Asteroids are objects smaller than planets that lie roughly within the orbit of Jupiter and are composed in significant part of non-volatile minerals. They are subdivided into asteroid groups and families based on their specific orbital characteristics.
- Asteroid moons are asteroids that orbit larger asteroids. They are not as clearly distinguished as planetary moons, sometimes being almost as large as their partners.
- Trojan asteroids are located in either of Jupiter's L4 or L5 points, though the term is also sometimes used for asteroids in any other planetary Lagrange point as well.
- Meteoroids are asteroids that range in size from roughly boulder sized to particles as small as dust.
- Comets are composed largely of volatile ices and have highly eccentric orbits, generally having a perihelion within the orbit of the inner planets and an aphelion beyond Pluto. Short-period comets exist with apoapses closer than this, however, and old comets that have had most of their volatiles driven out by solar warming are often categorized as asteroids. Some comets with hyperbolic orbits may also originate outside the solar system.
- Centaurs are icy comet-like bodies that have less-eccentric orbits so that they remain in the region between Jupiter and Neptune.
Trans-Neptunian objects, which are icy bodies whose semi-major axes lie beyond Neptune's. These are further subdivided:
- Kuiper belt objects have orbits lying between 30 and 50 AU (astronomical units, an AU is approximately equal to the mean distance between Earth and Sun). This is thought to be the origin for short-period comets. Pluto is sometimes classified as a Kuiper belt object in addition to being a planet, and the Kuiper belt objects with Pluto-like orbits are called Plutinos. The remaining Kuiper belt objects are classified as Cubewanos in the main belt and scattered disk objects in the outer fringes.
- Oort cloud objects, currently hypothetical, have orbits lying between 50,000 and 100,000 AU. This region is thought to be the origin of long-period comets.
- The newly discovered object 90377 Sedna, with a highly elliptical orbit extending from about 76 to 850 AU, does not obviously fit in either category, although its discoverers argue that it should be considered a part of the Oort cloud.
- Small quantities of dust are present throughout the solar system and are responsible for the phenomenon of zodiacal light. Some of the dust is likely interstellar dust from outside the solar system.
Jupiter constitutes most of the mass of the solar system outside the Sun: 0.1% of the mass of the solar system. In turn, Saturn constitutes most of the remaining mass, then Uranus and Neptune, then Earth and Venus (see also below).

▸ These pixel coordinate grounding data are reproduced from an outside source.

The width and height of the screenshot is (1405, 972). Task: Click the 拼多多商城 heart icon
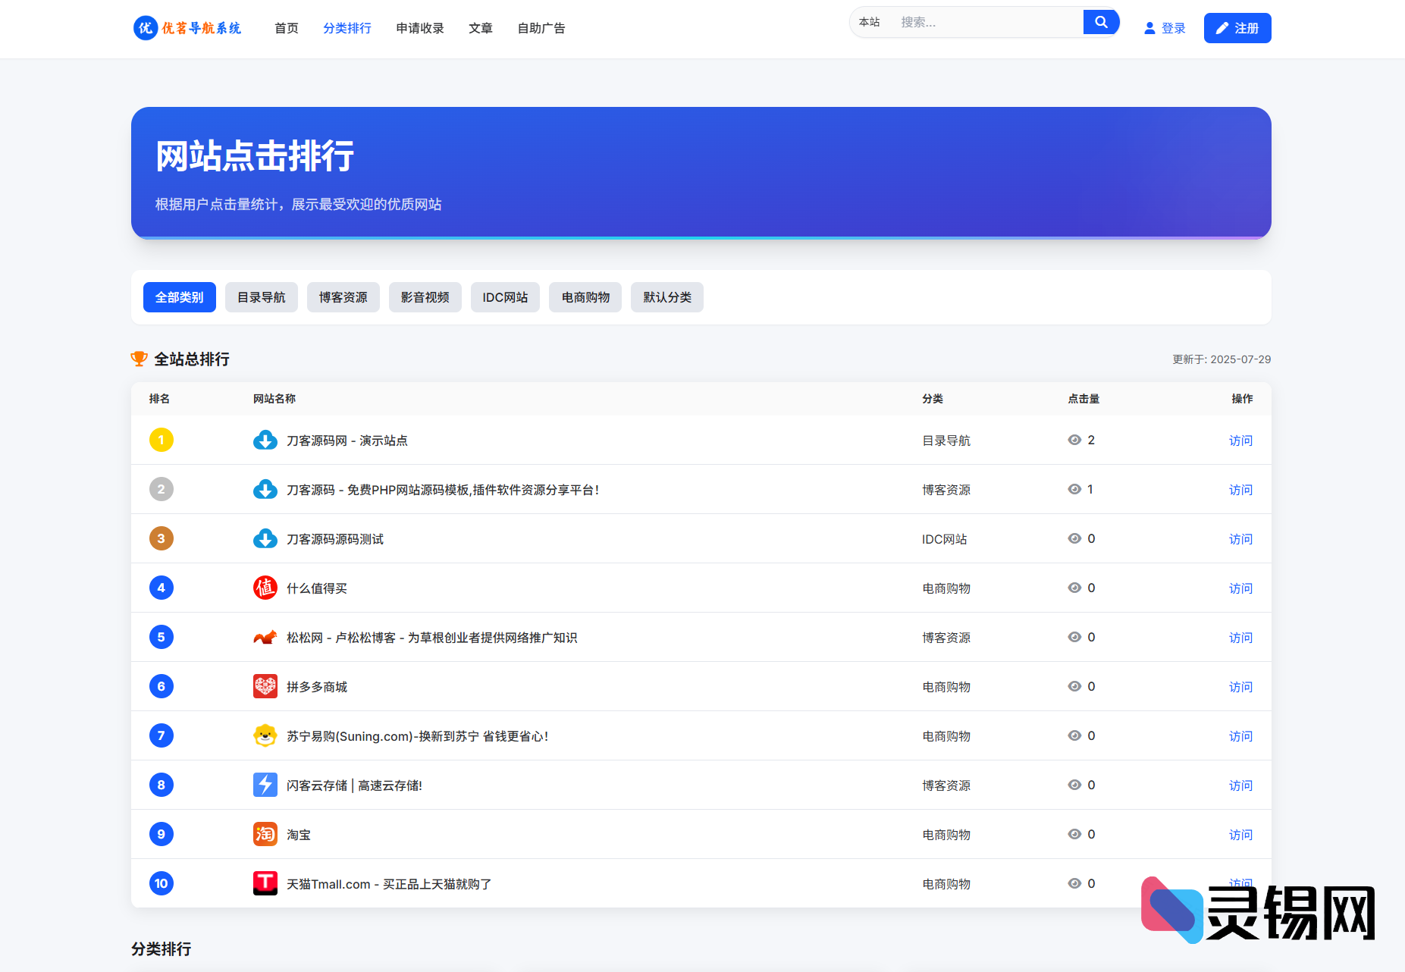pos(265,686)
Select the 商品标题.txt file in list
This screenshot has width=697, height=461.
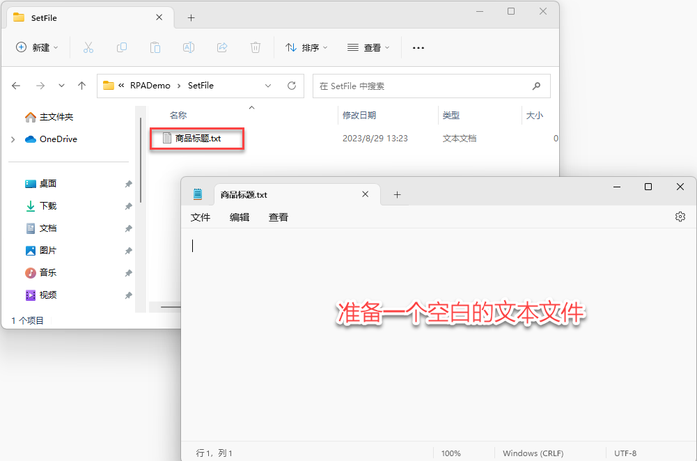(x=198, y=139)
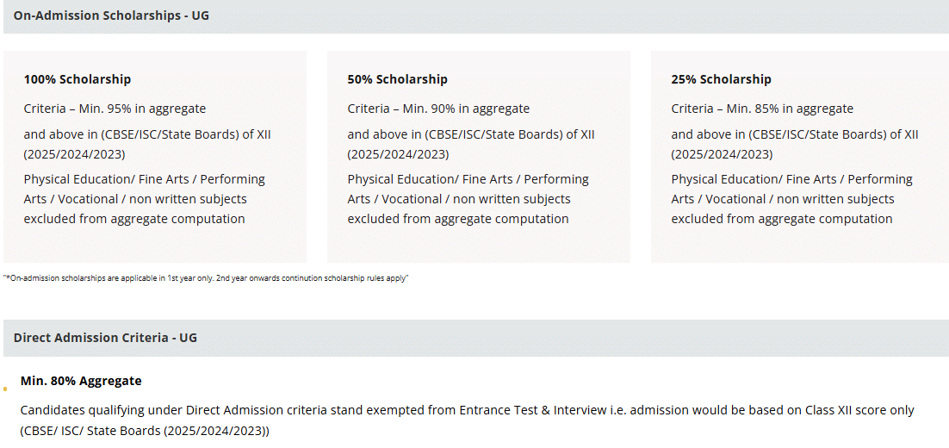Click the Min. 80% Aggregate heading
949x448 pixels.
[81, 381]
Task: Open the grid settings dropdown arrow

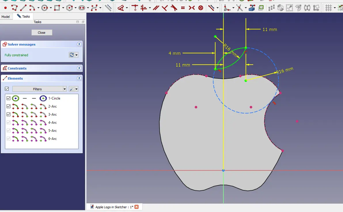Action: 335,8
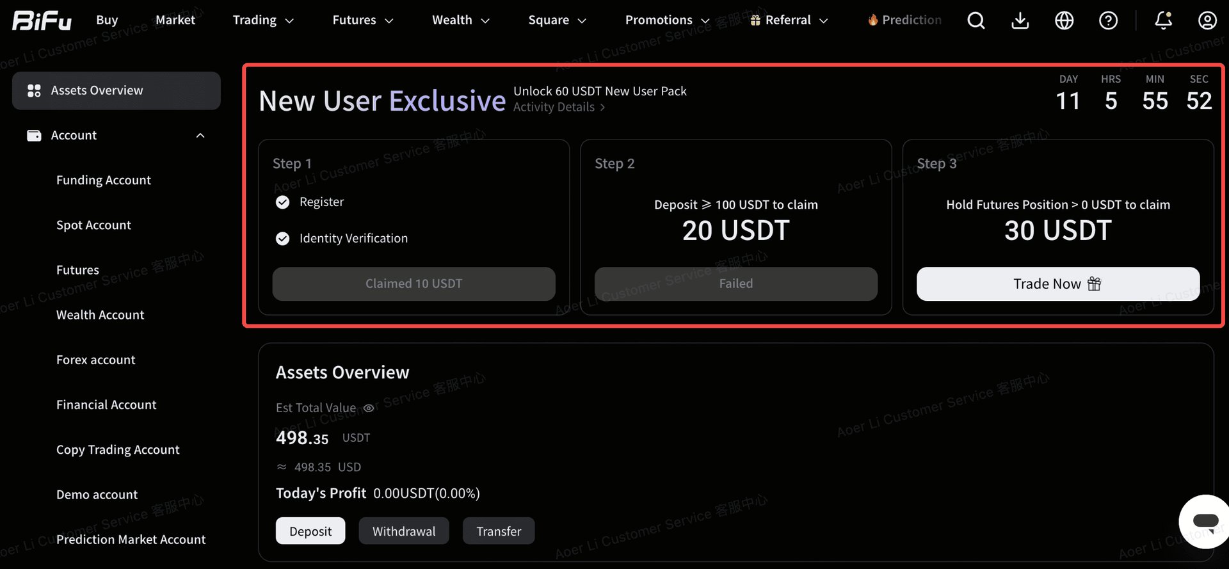Open the notifications bell icon

click(x=1163, y=20)
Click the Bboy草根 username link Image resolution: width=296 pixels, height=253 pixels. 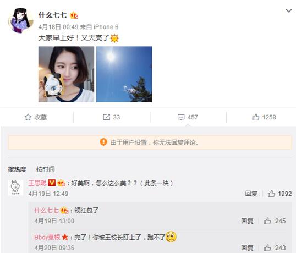click(x=47, y=237)
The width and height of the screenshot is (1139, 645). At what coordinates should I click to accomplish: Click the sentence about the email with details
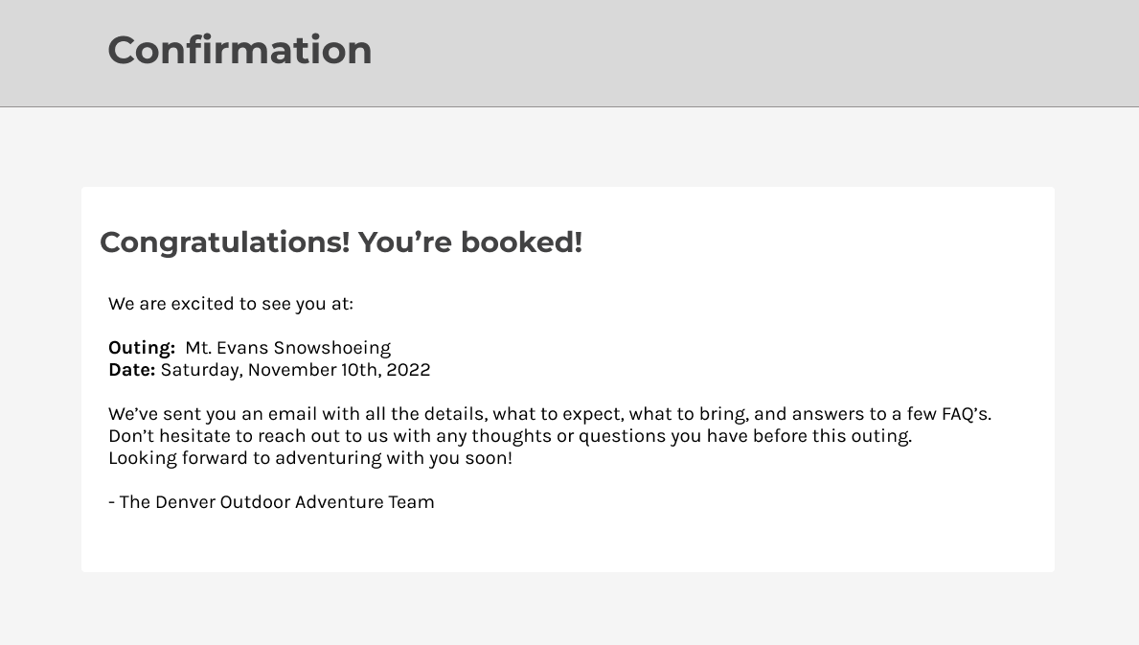[550, 414]
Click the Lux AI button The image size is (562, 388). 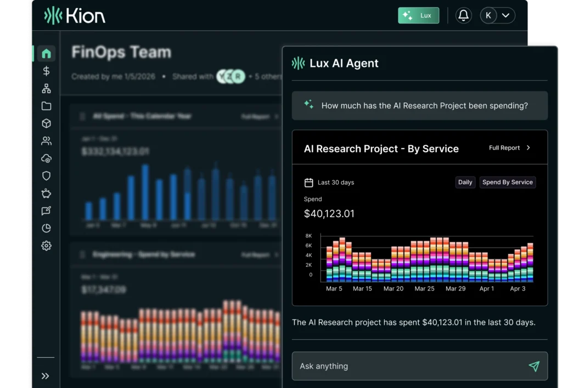419,15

Origin and evolution of planetary systems
Planetary systems are generally believed to form as part of the same process which results in star formation; although, some argue that systems are formed by some kind of accidental "stellar near-collison". The more common theory argues that the objects of a planetary system developed from a solar nebula.
Orbit of the solar system
Estimates place the solar system at between 25,000 and 28,000 light years from the galactic center. Its speed is about 220 kilometers per second, and it completes one revolution every 226 million years.
At the solar system, the escape velocity w.r.t. the Milky Way's gravity is ca. 1000 km/s.
The solar system appears to have a very unusual orbit. It is both extremely close to being circular, and at nearly the exact distance at which the orbital speed matches the speed of the compression waves that form the spiral arms. The solar system appears to have remained between spiral arms for most of the existence of life on Earth. The radiation from supernovae in spiral arms could theoretically sterilize planetary surfaces, preventing the formation of large animal life on land. By remaining out of the spiral arms, Earth may be unusually free to form large animal life on its surface.
Discovery and exploration of the solar system
Because of the geocentric perspective from which humans viewed the solar system, its nature and structure were long misperceived. The apparent motions of solar system objects as viewed from a moving Earth were believed to be their actual motions about a stationary Earth. In addition, many solar system objects and phenomena are not directly sensible by humans without technical aids. Thus both conceptual and technological advances were required in order for the solar system to be correctly understood.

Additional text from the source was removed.